Keeping Blood Glucose Values Winter Proof

By Dr. Ambrish Mithal in Endocrinology & Diabetes

Nov 08 , 2022 | 2 min read

As we struggle with the November pollution and brace ourselves for the harsh north Indian winter, what can people with diabetes do to keep themselves safe and healthy?

Pollution and cold weather can impact the care of diabetes in several ways. This season has a sharp rise in hospitalisations for people with diabetes. Flu and flu-like respiratory illnesses are common during winter. People with diabetes are 60% more likely to be hospitalised for flu-related symptoms than those without diabetes and often have poorer outcomes.

COVID-19 has also not gone away, and the risk of pneumonia is higher. Extreme pollution levels can also increase our risk of respiratory allergies and bronchial asthma. Exacerbations of infection in those with underlying chronic lung disease are much more common during winter.

What can one do to protect oneself?

Avoid going outdoors during the most polluted and cold times of the day- like very early in the morning. Opt for areas away from the main, traffic-heavy roads if going out. And yes, wearing a mask will help you. Masks are not just for protecting against Covid19. For people with diabetes, getting your annual flu shots, Covid-19 boosters, and pneumonia vaccinations are very important. These will protect you from grave illness and should be taken before the onset of severe winter.

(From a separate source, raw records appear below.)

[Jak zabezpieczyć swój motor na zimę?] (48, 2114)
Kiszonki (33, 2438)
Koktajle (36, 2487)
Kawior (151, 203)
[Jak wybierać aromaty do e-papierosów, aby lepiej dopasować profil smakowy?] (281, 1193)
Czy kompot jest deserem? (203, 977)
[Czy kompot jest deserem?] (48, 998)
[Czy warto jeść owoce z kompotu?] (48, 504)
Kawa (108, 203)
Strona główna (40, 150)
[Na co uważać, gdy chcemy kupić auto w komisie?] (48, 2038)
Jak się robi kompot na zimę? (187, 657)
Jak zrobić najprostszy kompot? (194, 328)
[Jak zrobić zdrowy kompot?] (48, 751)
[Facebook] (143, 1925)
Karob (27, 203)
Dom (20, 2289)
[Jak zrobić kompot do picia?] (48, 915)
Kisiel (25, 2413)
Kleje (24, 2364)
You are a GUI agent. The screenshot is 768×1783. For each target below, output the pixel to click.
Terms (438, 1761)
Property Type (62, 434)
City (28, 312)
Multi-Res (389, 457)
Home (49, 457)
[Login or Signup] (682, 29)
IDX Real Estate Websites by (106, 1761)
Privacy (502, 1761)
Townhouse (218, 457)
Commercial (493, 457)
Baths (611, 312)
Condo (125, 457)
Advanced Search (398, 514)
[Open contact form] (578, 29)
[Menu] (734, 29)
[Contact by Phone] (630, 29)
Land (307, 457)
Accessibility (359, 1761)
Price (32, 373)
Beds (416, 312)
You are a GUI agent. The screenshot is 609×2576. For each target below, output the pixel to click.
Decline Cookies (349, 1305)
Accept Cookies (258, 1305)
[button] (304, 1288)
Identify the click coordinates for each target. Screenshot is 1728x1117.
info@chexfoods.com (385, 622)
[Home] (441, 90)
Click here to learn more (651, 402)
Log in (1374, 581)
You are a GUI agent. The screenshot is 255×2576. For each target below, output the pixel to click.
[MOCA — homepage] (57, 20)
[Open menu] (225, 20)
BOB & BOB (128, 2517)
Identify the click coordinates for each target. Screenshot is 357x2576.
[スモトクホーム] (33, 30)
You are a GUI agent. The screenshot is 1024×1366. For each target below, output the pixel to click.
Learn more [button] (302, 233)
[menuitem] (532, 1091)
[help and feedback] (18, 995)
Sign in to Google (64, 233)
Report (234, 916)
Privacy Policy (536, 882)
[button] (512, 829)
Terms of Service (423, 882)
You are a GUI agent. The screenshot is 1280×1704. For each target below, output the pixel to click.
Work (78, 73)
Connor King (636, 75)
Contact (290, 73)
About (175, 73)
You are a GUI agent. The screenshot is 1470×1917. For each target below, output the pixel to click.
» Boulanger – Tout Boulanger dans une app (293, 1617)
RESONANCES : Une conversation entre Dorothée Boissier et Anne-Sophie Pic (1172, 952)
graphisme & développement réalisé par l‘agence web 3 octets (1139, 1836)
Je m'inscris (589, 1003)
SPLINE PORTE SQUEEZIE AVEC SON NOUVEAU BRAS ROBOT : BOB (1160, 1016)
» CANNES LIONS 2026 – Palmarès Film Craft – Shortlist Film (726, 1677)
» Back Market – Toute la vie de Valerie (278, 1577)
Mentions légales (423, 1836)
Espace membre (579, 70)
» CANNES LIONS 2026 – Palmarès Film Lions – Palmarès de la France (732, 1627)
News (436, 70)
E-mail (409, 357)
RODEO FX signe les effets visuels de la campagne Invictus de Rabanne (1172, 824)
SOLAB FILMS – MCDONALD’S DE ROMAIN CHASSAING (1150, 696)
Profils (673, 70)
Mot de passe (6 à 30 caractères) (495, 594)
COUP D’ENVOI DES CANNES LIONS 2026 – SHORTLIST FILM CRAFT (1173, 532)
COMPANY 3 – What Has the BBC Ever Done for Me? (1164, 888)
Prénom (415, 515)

Cold weather can make anyone crave comfort foods. The basics of mindful eating do not change with the changing weather. If you crave some hot parathas with butter or gajar halwa, cook them at home with less oil/ ghee and sugar substitutes once in a while if your blood glucose levels are under control.

Consume seasonal fruits and vegetables to boost immunity. Having nuts and seeds in winter can add healthy fats to the diet. It can be hard to be motivated to exercise in the winter, as getting out of the cosy blanket for exercise might not appear to be a good idea! But exercise is an essential part of keeping blood glucose in check. Don’t skip the exercise routine. Try to work out at home. Use the stairs, try lifting weights, exercise to videos, or do yoga at home.

Dry air in the winter can cause your skin to lose moisture and crack. Cracked skin is more prone to wounds and infections. Take extra care of your feet. Keep checking the area between the toes. If you notice any injury or infection that isn’t healing or is taking too long to heal, talk to a diabetes expert immediately.

Sick days can cause stress and result in blood sugar fluctuations. Wash your hands often with soap and water, and keep a hand sanitiser handy while going out.

With appropriate precautions, we may be able to keep ourselves safe and healthy during this season.